Mayerson & Associates, attorneys for petitioners, Gary S. Mayerson, Esq., of counsel

Raymond G. Kuntz, P.C., attorney for respondent, Wendy Klarfeld Brandenburg, Esq., of counsel


        Petitioners appeal from an impartial hearing officer’s decision regarding the implementation of their son’s individualized education program (IEP) for the 1997-98 school year. They seek an order remanding the matter back to the hearing officer for further proceedings and a new determination by her on issues she allegedly failed to address, or in the alternative, for a new hearing before a different hearing officer. The appeal must be sustained in part.

**Information supplied**.
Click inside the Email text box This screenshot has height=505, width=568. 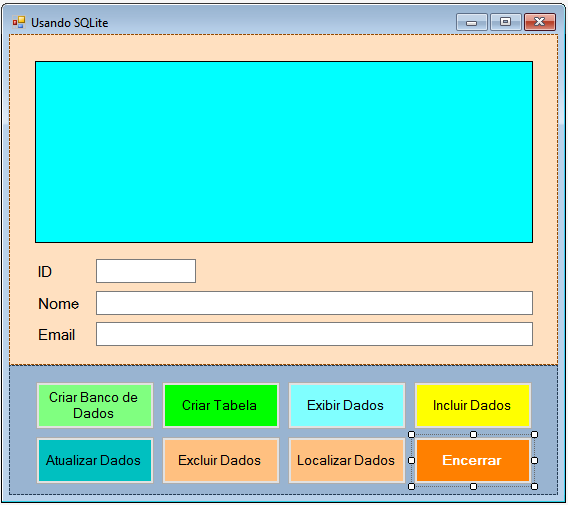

**Instructions**.
[A] Translate this sentence from the excerpt on the IEP appeal into Spanish: "The appeal must be sustained in part."
[B] Edit the excerpt on the IEP appeal from "Mayerson & Associates, attorneys" up to and including "sustained in part.", putting "administrative law judge" wherever "hearing officer" appears.

**Answers in order**.
[A] El recurso debe estimarse parcialmente.

[B]
Mayerson & Associates, attorneys for petitioners, Gary S. Mayerson, Esq., of counsel

Raymond G. Kuntz, P.C., attorney for respondent, Wendy Klarfeld Brandenburg, Esq., of counsel


        Petitioners appeal from an impartial administrative law judge’s decision regarding the implementation of their son’s individualized education program (IEP) for the 1997-98 school year. They seek an order remanding the matter back to the administrative law judge for further proceedings and a new determination by her on issues she allegedly failed to address, or in the alternative, for a new hearing before a different administrative law judge. The appeal must be sustained in part.